Collected data entries:
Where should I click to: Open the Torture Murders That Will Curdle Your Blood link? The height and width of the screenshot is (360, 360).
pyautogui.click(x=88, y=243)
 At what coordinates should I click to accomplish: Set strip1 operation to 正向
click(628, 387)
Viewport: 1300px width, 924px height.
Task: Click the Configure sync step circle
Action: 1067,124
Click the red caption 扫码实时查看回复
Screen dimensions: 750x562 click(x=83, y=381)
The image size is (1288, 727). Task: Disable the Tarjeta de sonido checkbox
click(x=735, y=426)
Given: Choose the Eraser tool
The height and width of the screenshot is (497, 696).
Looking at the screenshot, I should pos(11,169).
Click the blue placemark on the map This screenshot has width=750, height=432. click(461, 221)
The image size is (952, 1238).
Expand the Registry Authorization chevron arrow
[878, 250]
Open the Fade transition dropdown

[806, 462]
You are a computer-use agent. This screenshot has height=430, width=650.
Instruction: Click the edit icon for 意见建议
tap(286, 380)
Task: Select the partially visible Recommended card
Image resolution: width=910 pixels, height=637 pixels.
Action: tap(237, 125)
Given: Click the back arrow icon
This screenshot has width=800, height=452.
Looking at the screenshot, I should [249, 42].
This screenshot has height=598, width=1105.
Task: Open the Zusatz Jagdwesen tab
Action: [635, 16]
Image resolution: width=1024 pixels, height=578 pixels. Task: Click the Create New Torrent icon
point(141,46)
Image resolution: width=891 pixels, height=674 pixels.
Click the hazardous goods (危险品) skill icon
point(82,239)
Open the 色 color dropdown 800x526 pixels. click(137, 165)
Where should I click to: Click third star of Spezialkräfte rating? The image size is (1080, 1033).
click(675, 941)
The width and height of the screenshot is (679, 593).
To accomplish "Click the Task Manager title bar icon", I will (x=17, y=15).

- _Exercise brief_: In full and verbatim, repeat the records given above.

- _Result of this exercise_:
Where should I click to: Open the Torture Murders That Will Curdle Your Blood link? The height and width of the screenshot is (360, 360).
pyautogui.click(x=88, y=243)
 At what coordinates should I click to accomplish: Set strip1 operation to 正向
click(628, 387)
Viewport: 1300px width, 924px height.
Task: Click the Configure sync step circle
Action: 1067,124
Click the red caption 扫码实时查看回复
Screen dimensions: 750x562 click(x=83, y=381)
The image size is (1288, 727). Task: Disable the Tarjeta de sonido checkbox
click(x=735, y=426)
Given: Choose the Eraser tool
The height and width of the screenshot is (497, 696).
Looking at the screenshot, I should pos(11,169).
Click the blue placemark on the map This screenshot has width=750, height=432. click(461, 221)
The image size is (952, 1238).
Expand the Registry Authorization chevron arrow
[878, 250]
Open the Fade transition dropdown

[806, 462]
You are a computer-use agent. This screenshot has height=430, width=650.
Instruction: Click the edit icon for 意见建议
tap(286, 380)
Task: Select the partially visible Recommended card
Image resolution: width=910 pixels, height=637 pixels.
Action: tap(237, 125)
Given: Click the back arrow icon
This screenshot has width=800, height=452.
Looking at the screenshot, I should [249, 42].
This screenshot has height=598, width=1105.
Task: Open the Zusatz Jagdwesen tab
Action: [635, 16]
Image resolution: width=1024 pixels, height=578 pixels. Task: Click the Create New Torrent icon
point(141,46)
Image resolution: width=891 pixels, height=674 pixels.
Click the hazardous goods (危险品) skill icon
point(82,239)
Open the 色 color dropdown 800x526 pixels. click(137, 165)
Where should I click to: Click third star of Spezialkräfte rating? The image size is (1080, 1033).
click(675, 941)
The width and height of the screenshot is (679, 593).
To accomplish "Click the Task Manager title bar icon", I will (x=17, y=15).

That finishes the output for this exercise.